Mornings can be hectic for most households so it can be easy to fill them with small chores or inconsequential tasks.

The author explains how in her household, mornings can get pretty hectic. After her 7 AM wake-up time, she has to run around making sure her children get out the door and to school on time before getting herself ready for work. Oftentimes, she’s tempted to spend the rest of the morning online, checking e-mails and decompressing.

But having studied how the most productive people use their time, Vanderkam knows that this isn’t the only way. The most productive people know that mornings can be sacred: a time square away the things that are most important to us so they don’t get pushed down the to-do list during the rest of the day.

Think of the things that you value that get lost in the hustle and bustle of day to day life. It could be exercise and stretching, reading and working on writing a book, or writing an annual report for work. These precious tasks are important to do the first thing because otherwise, the day can wear us out before we’ve had a chance to get to them. This makes morning the perfect time to fit these things in, while we’re still fresh-brained and energetic.

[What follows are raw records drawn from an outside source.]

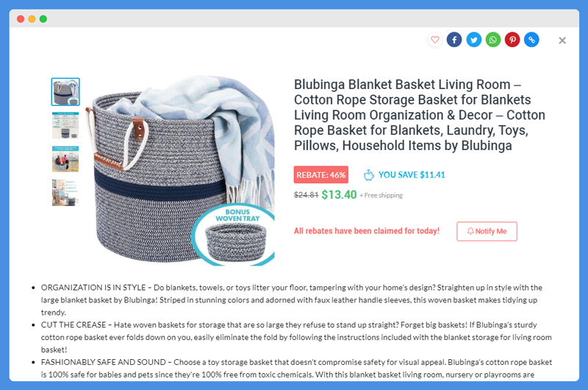Click the main basket product image
Image resolution: width=588 pixels, height=390 pixels.
tap(181, 171)
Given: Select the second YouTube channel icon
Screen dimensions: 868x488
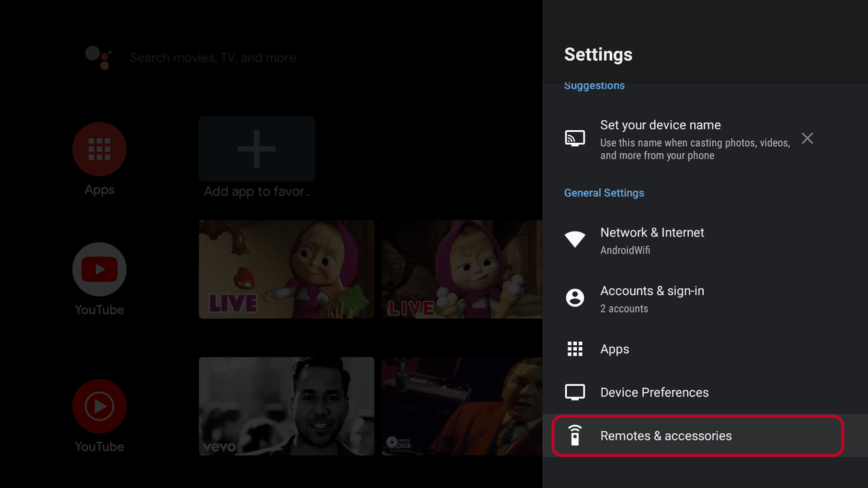Looking at the screenshot, I should pos(99,406).
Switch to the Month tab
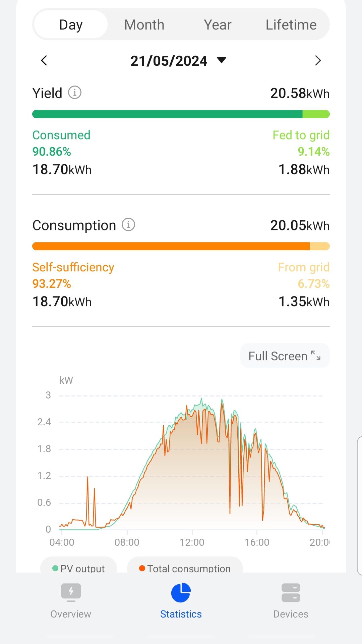This screenshot has height=644, width=362. pos(144,25)
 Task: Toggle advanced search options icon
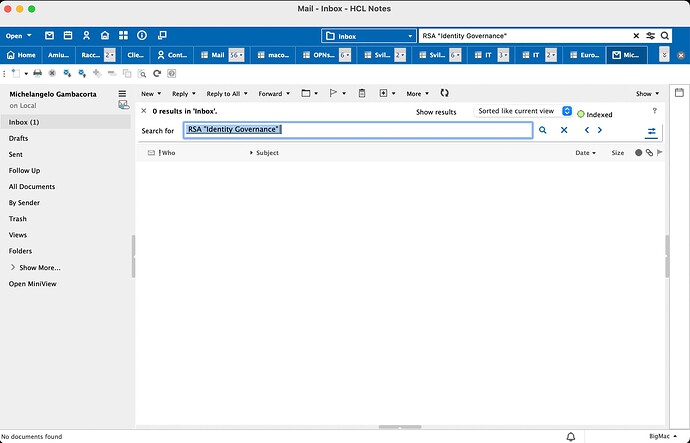[652, 131]
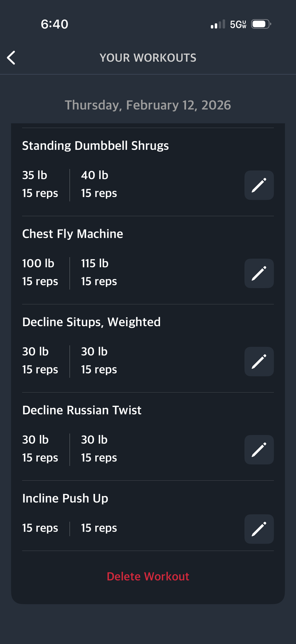Tap the cellular signal bars icon

point(218,25)
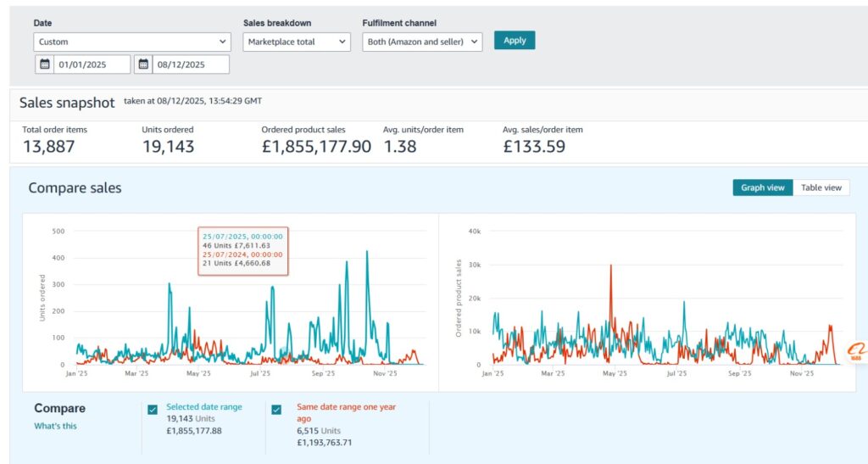Click the 25/07/2025 chart tooltip box
The height and width of the screenshot is (464, 868).
tap(243, 251)
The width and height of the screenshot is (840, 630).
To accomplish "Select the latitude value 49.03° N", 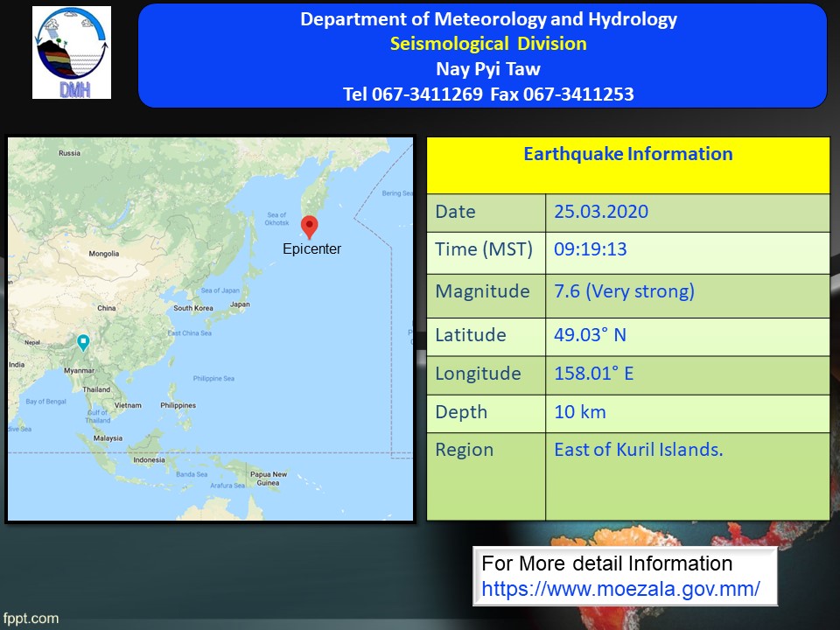I will [x=590, y=335].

James Citrin, the leader of a headhunting agency called Spencer Stuart’s North American Board and CEO Practice, interviewed executives about morning routines and unsurprisingly found that 18 of 20 woke up before 6 A.M. every day.

Steve Reinemund, the former CEO of PepsiCo and dean of the School of Business at Wake Forest University is another example. He starts his day at 5 a.m. and goes for a four-mile run. After that, he either reads or prays. Only then is it time for breakfast and morning-time with the kids.

How do you know which “important things” to do in the morning? Choose the hard but rewarding things.

The author notes that it may be difficult to distinguish the things that are important to you from the things that will get done anyway. But this distinction is crucial—the best morning routines are those that fit in projects that require extra willpower that we always find excuses not to do.

Vanderkam explains that research has shown that tasks requiring self-discipline are easier to do when the day is young, and our energy reserves aren’t depleted. It’s in these hours that impulse control is easiest, and we can put our entire selves into whatever we chose.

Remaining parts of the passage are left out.